# Machine-learned interatomic potential

Running simulations with energies and forces from *ab initio* methods, such as Density Functional Theory (DFT) allows for higher accuracy and the investigation of different systems. E.g., *ab initio* MD can be used to study chemical reactions on an atomistic scale. With the recent advancements in machine-learning interatomic potentials (MLIPs) it is possible to scale up these types of simulations to large systems [Kozinsky et al.](https://doi.org/10.1145/3581784.3627041) and long simulation times [Zills et al.](https://doi.org/10.1039/d4fd00025k) while retaining the accuracy of the underlying *ab initio* methods.

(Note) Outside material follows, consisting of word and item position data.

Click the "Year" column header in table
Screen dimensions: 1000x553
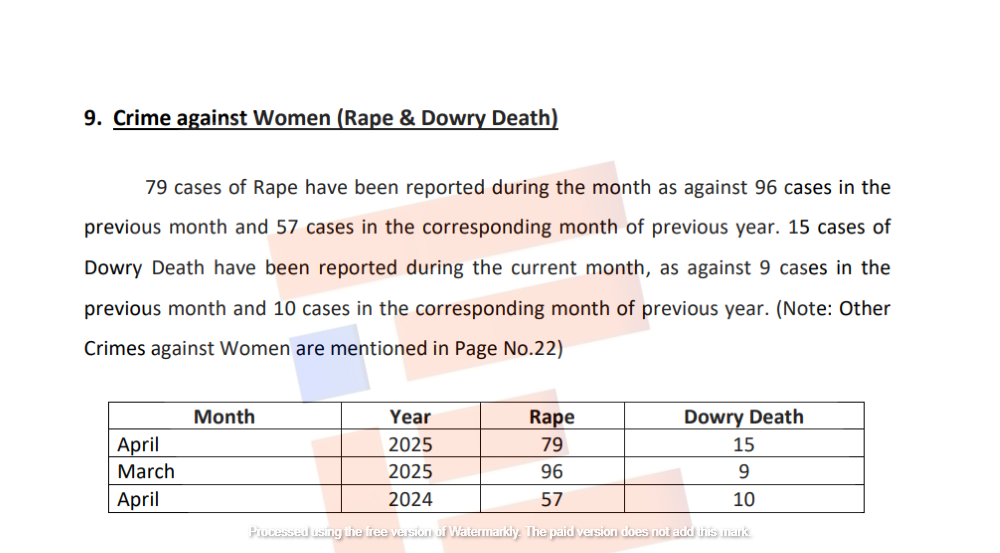[x=410, y=417]
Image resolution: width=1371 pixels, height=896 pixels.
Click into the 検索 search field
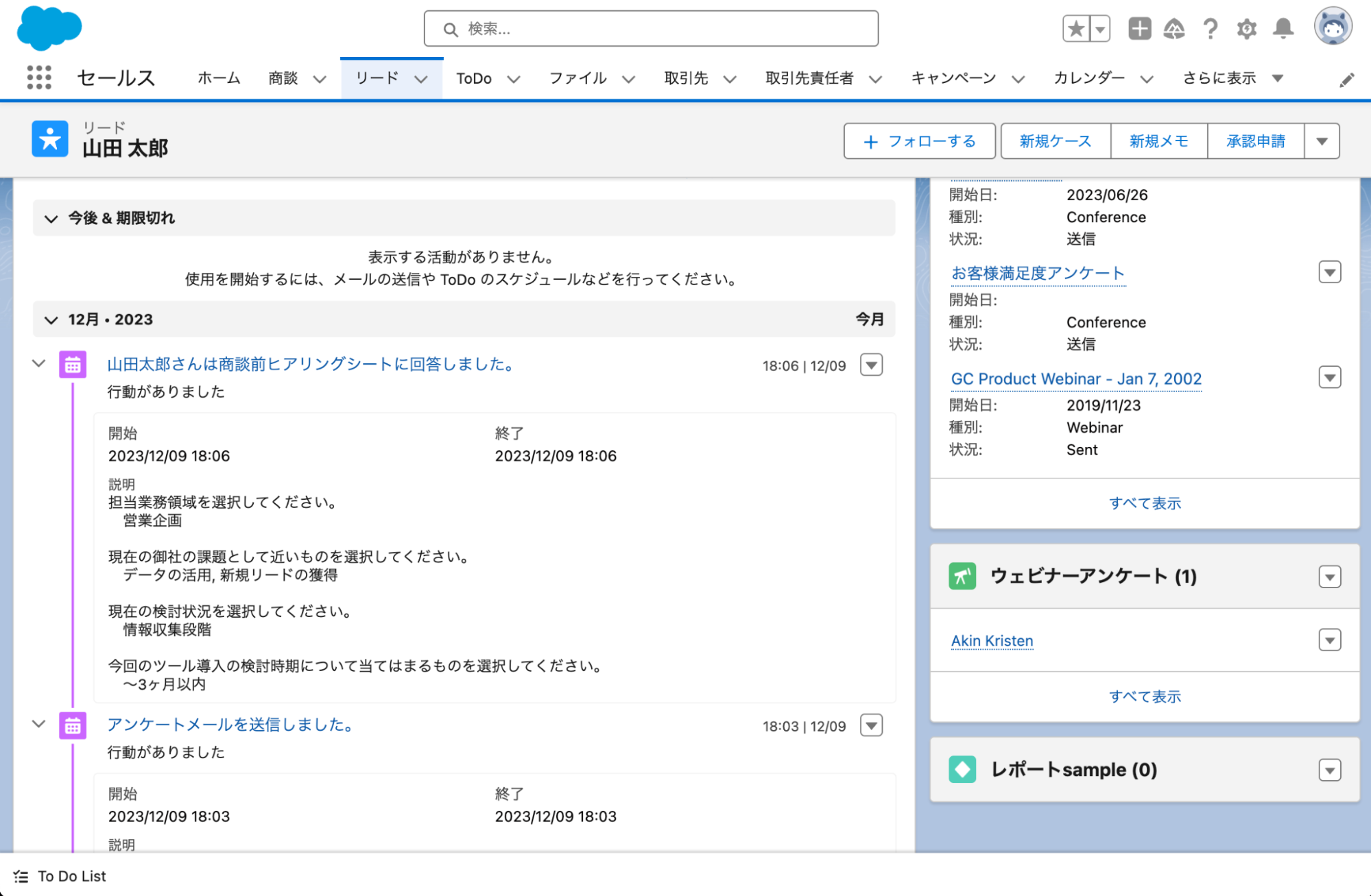click(x=652, y=29)

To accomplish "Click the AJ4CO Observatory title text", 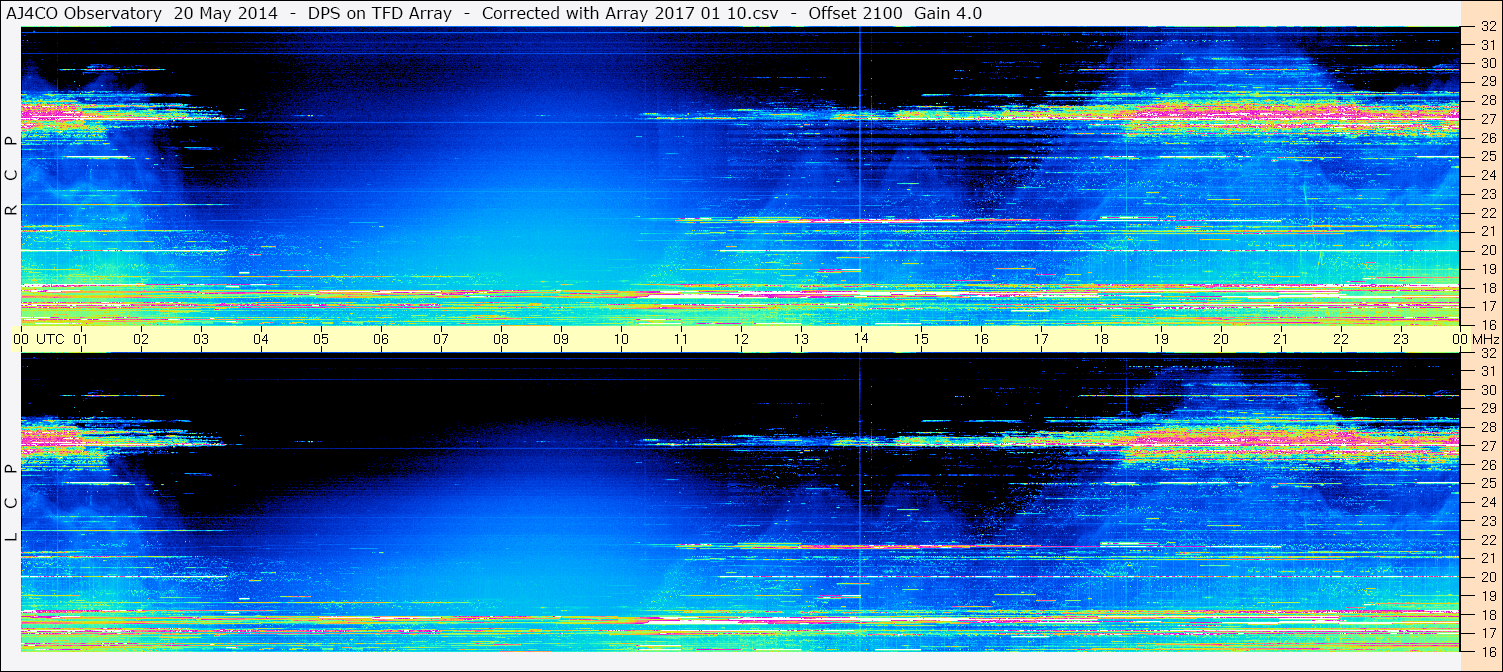I will tap(85, 13).
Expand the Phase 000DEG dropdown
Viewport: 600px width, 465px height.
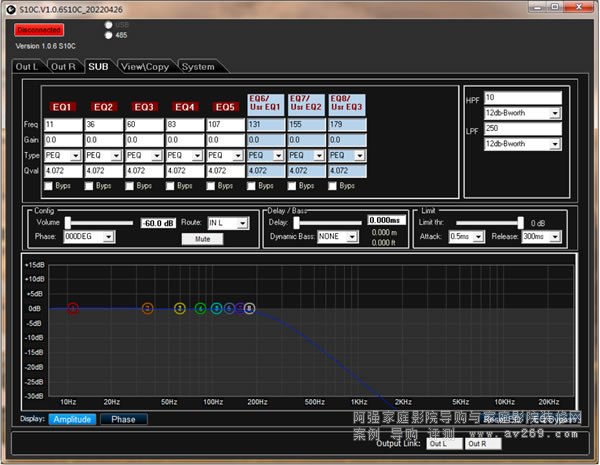pyautogui.click(x=108, y=237)
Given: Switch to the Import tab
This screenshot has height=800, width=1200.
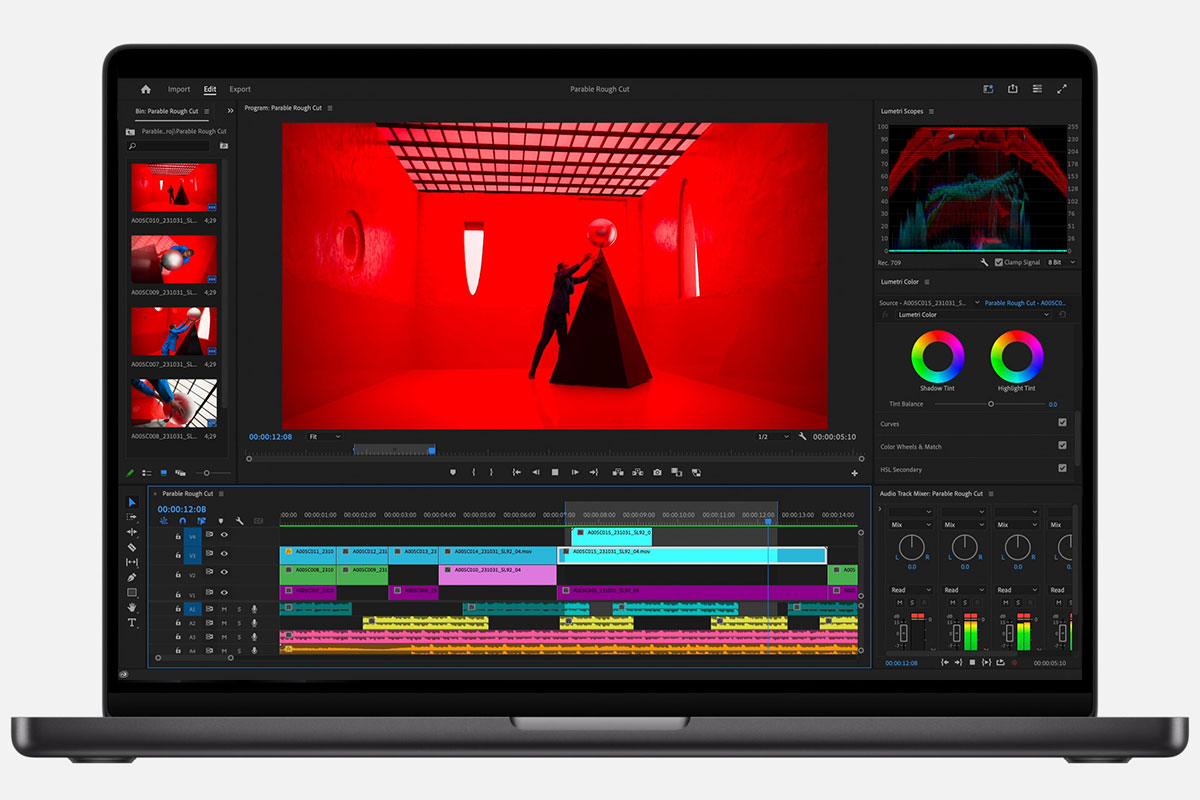Looking at the screenshot, I should 179,89.
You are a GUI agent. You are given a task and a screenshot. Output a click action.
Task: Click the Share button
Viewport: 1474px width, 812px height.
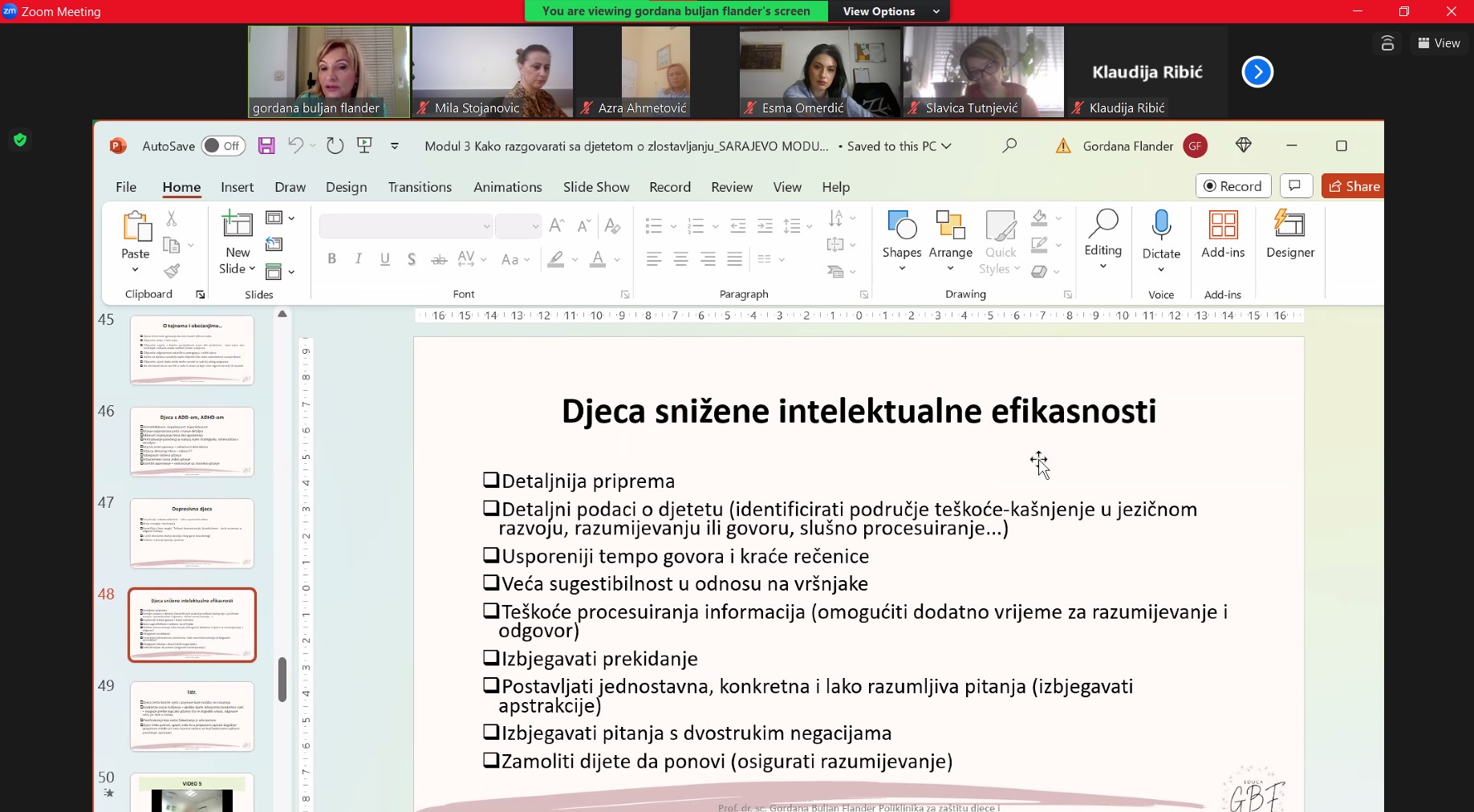[1354, 186]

In this tutorial you will use pre-trained MLIPs to run simulations within ESPResSo. There are many different MLIPs architectures and respective open-source python packages:
- MACE https://github.com/ACEsuit/mace
- NequIP / allegro https://github.com/mir-group/nequip
- Apax https://github.com/apax-hub/apax
- DeepMD https://github.com/deepmodeling/deepmd-kit
- TorchANI https://github.com/aiqm/torchani

In this tutorial, we will focus on the [MACE-MP-0](https://doi.org/10.48550/arXiv.2401.00096) model, which has been trained on the [materials project dataset](https://doi.org/10.1063/1.4812323) and is able to accurately predict energies and forces for many organic and inorganic systems.
The MACE-MP-0 model uses the state-of-the-art MACE equivariant message passing model architecture.

Most MLIPs provide a Python interface through the ASE package. ESPResSo also utilizes this interface, and thus we will have a quick overview of the ASE features. The main object used is the `ase.Atoms`, which represents a single frame of an atomistic simulation.
We will attach the MACE-MP-0 `Calculator` to the `ase.Atoms` object for the computation of energies (`atoms.get_potential_energy() -> float`) and forces (`atoms.get_forces() -> np.ndarray`). More information can be found in the ASE documentation https://wiki.fysik.dtu.dk/ase/ase/atoms.html.

We can use 

In [None]:
# packmol

In [None]:
# import os
# os.environ["PATH"] = f"{os.environ['PATH']}:/tikhome/ess_delme/Documents/test_for_ml_tutorial/espresso/build"
# os.environ["CUDA_VISIBLE_DEVICES"] = "-1"

In [None]:
# ESPResSo imports
import espressomd
from espressomd.plugins.ase import ASEInterface
from espressomd.zn import Visualizer

# MACE-MP-0
from mace.calculators import mace_mp

# Simulation box
from rdkit2ase import smiles2atoms, pack

# Miscellaneous
import numpy as np
import pandas as pd
import pint
import plotly.express as px
import tqdm

For MLIP the typical unit system is energies in eV, distances in Angstrom, time in fs and mass in atomic units. This is also the default unit system within ASE. We will use pint to ensure correct unit usage within ESPResSo.

In [None]:
ureg = pint.UnitRegistry()

In this tutorial we will use [Simplified Molecular Input Line Entry System](https://doi.org/10.1021/ci00057a005) (SMILES) representations and [RDKit](https://github.com/rdkit/rdkit) to generate starting structures.
RDKit provides us with a powerful utilities to create 3D structures from these string representations of molecules.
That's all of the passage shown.